Si comunica che il Ministero dell’Interno ha emanato la circolare prot. n. 300/A/6220/20/111/2/2 del 4 settembre 2020 (in allegato), avente ad oggetto la “Disciplina sulla qualificazione iniziale e sulla formazione periodica dei conducenti. Modifiche al decreto legislativo 21 novembre 2005, n. 286” .
Il D.lgs. 50 del 10.06.2020 (G.U. n. 146 del 10.06.2020), in recepimento della Direttiva (UE) 2018/645, ha portato, infatti, alcuni cambiamenti alle disposizioni riguardanti l’uso e il conseguimento della Carta Qualificazione del Conducente.
In particolare, l’art. 1 adegua, novellandolo, l’art. 14 del D.lgs. 286/2005, prevedendo l’obbligo della qualificazione iniziale e della formazione periodica per la circolazione sia in ambito UE che SEE, nell’esercizio di ogni attività di guida, anche non professionale su veicoli per la cui conduzione è richiesta la patente di guida di categoria C1, C1E, C, CE, D1, D1E, D e DE. Pertanto, deve ritenersi obbligato alla CQC qualsiasi persona, fatte salve le deroghe, che, nel territorio dell’Unione o SEE si ponga alla guida di un veicolo per il quale è necessaria una delle patenti di guida sopra richiamate.
L’art. 3 del D.lgs. 50/2020, che modifica l’art. 16 del del D.lgs. 286/2005, ha previsto esenzioni e deroghe specifiche, ossia i casi in cui la CQC non è obbligatoria, causando alcune difficoltà interpretative agli organi di Polizia stradale, che hanno portato il Ministero dell’Interno ha pubblicare la circolare richiamata in apertura.

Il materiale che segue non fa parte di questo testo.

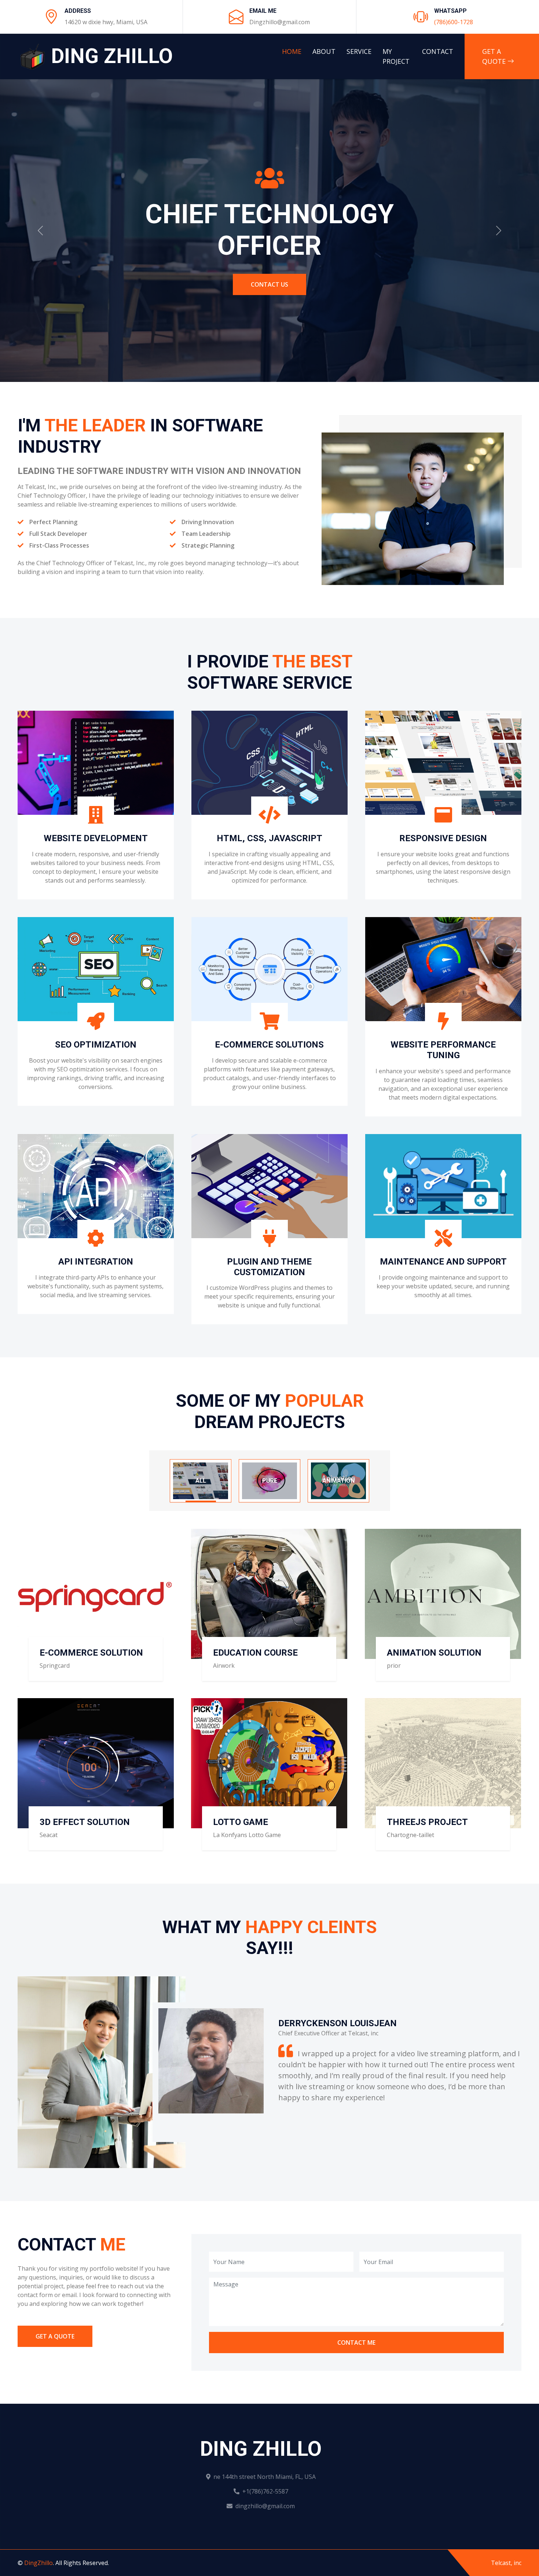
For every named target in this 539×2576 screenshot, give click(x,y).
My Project (396, 56)
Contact (437, 51)
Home (291, 51)
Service (358, 51)
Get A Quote (494, 56)
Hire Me (269, 268)
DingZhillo (38, 2563)
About (324, 51)
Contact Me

Al paragrafo 3 della suddetta circolare, viene evidenziato che rientrano nell’esenzione anche i conducenti che non offrono servizi di trasporto, anche assunti con la qualifica di autisti, che movimentano mezzi normalmente destinati al trasporto di persone o di merci quando questi veicoli non sono impegnati in attività di trasporto o viaggino scarichi al di fuori di attività di autotrasporto. Ad esempio, rientrano in questa categoria gli autisti delle concessionarie di vendita che movimentano autobus o veicoli commerciali destinati ai clienti; gli autisti di imprese di trasporto persone che movimentano autobus fuori servizio per spostarli da un luogo ad un altro dove iniziano il servizio; gli autisti che movimentano mezzi in operazioni di carico e scarico dalle navi o dai traghetti, ecc.